Вспоминали зиму. Ляля рассказала, как сдавала она в ноябре в убежище института госэкзамены Владимиру Григорьевичу Адмони.
— Приходилось кричать и мне и ему.
Бомбежка была очень сильная, массированная. Бомбы ложились где-то совсем рядом. Ведь их институт — под боком у Смольного.
. . . . .
Вчера хоронили мужа Нины Васильевны, погибшего на посту у ворот своего завода. Утром сегодня гулял по Острову с Таней Пластининой. Она говорит:
— Я вчера ехала на этом грузовике с гробом и думаю: «Все-таки как ужасно, что нет бессмертия!» Может быть, Алексей Иванович, оно все-таки есть? А?
— Может быть, Таня, — сказал я.
В больших красивых и всегда таких веселых глазах девочки стояли слезы.
. . . . .
…Фадеева я видел впервые. Какой он?
Высокий. Еще молодой, но уже седоголовый. Румяное, как бы обветренное или даже ошпаренное лицо. Такие лица бывают у людей, которые перегрелись на солнце. Глуховатый голос. Тоненький, какой-то не по росту, не по возрасту и не по чину — смех.
Начал с того, что предложил мне уехать в Москву.
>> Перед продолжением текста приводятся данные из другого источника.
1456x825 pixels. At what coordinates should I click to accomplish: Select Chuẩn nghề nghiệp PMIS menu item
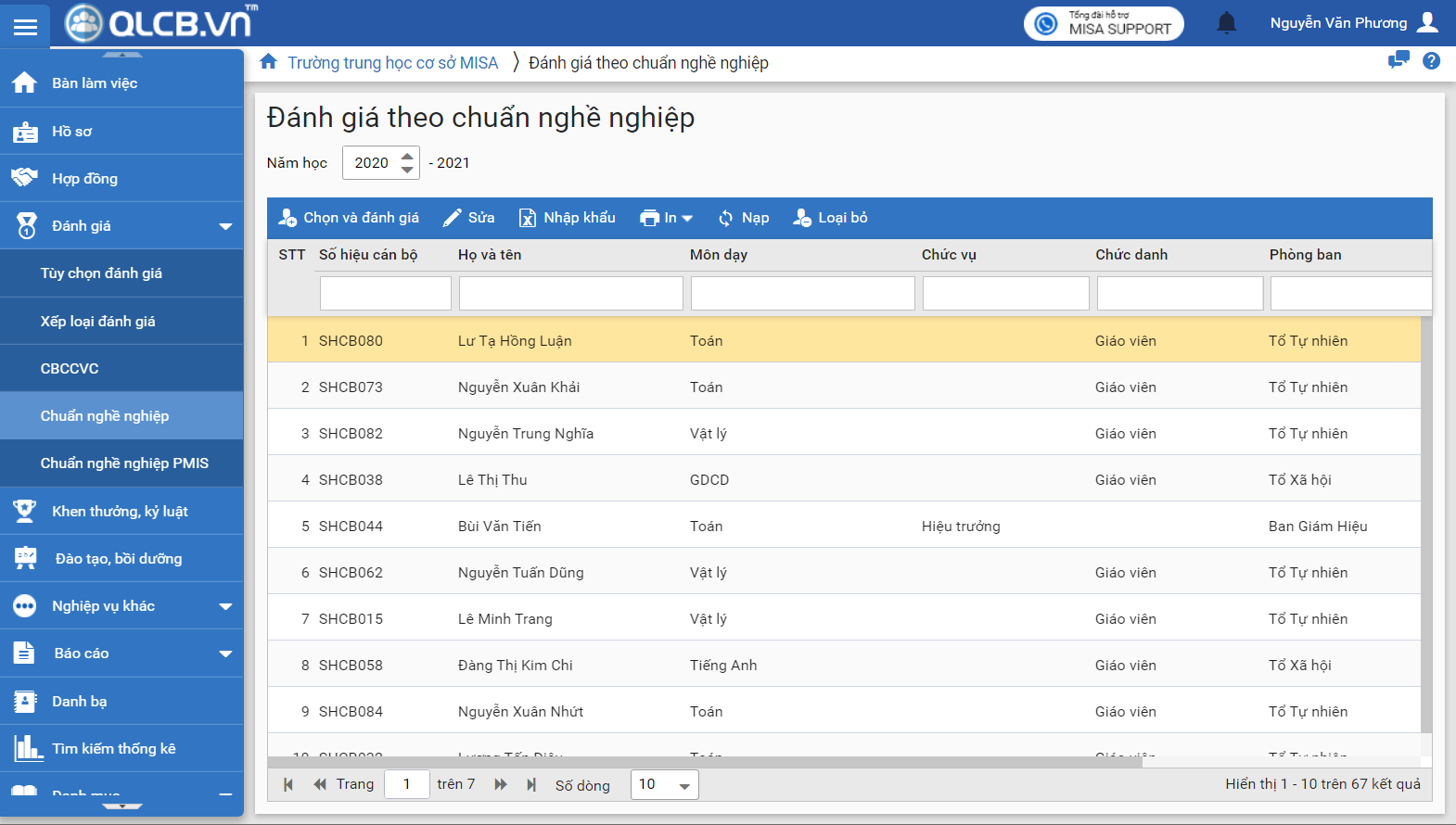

— Хватит вам здесь маяться.
Дней через десять он возвращается в Москву — предлагает лететь вместе. Я сказал, что подумаю. Предложение слишком неожиданное. Мне не хотелось бы покидать Ленинград. Кроме всего у меня здесь семья: мать и сестра.
— Устроим вызов и для них. Подумайте. И Маршак тоже вам очень советует.
Между прочим, о том, что было со мной, — ни одного слова.
Выхожу из Союза в полной растерянности.
. . . . .
На Литейном встречаю Н. Л. Дилакторскую.
— О Хармсе знаете? Слыхали?
— А что такое? Нет, не знаю.
Оглянулась.
— Даниил Иванович умер. Там…
Наталья Леонидовна — в гимнастерке и в пилотке. Мощную грудь ее перетягивает портупея. Она с первых дней войны в армии.
Сообщение о чьей-либо гибели не обжигает, не ударяет, как ударяло когда-то. И все-таки…
Шел и вспоминал нашу последнюю встречу, последний разговор. И многое другое.
Все-таки лет двенадцать связывала нас — нет, не дружба, а очень большая душевная близость.
. . . . .
Мама и Ляля и слушать не хотят об отъезде. А я — я не спал ночь и под утро принял решение: еду. Прийти к этому решению было не легко. Куда проще было бы сделать это осенью. Ведь я не только маму и Лялю оставляю. И не только «землю отцов». Понять меня может только тот, кто пережил вместе со мной минувшую зиму. Вероятно, это громко звучит, но у меня впечатление, что я совершаю грех, изменяю не живым, а мертвым… И все-таки решил ехать. Немалую роль сыграло тут письмо Т. Г. Габбе, которое она написала мне перед своим отъездом. «Всему свое время, — писала она. — Время ждать и терпеть и время действовать». «Пришло время действовать».
. . . . .
Не мог до сих пор не только рассказать об этом, но и просто записать, запечатлеть для памяти…
По нашей улице Восстания человек вез на санках не совсем обычную мумию. В один мешок или в одну простыню были зашиты два трупа: женщины и маленького ребенка. Ребенок лежал у матери на груди.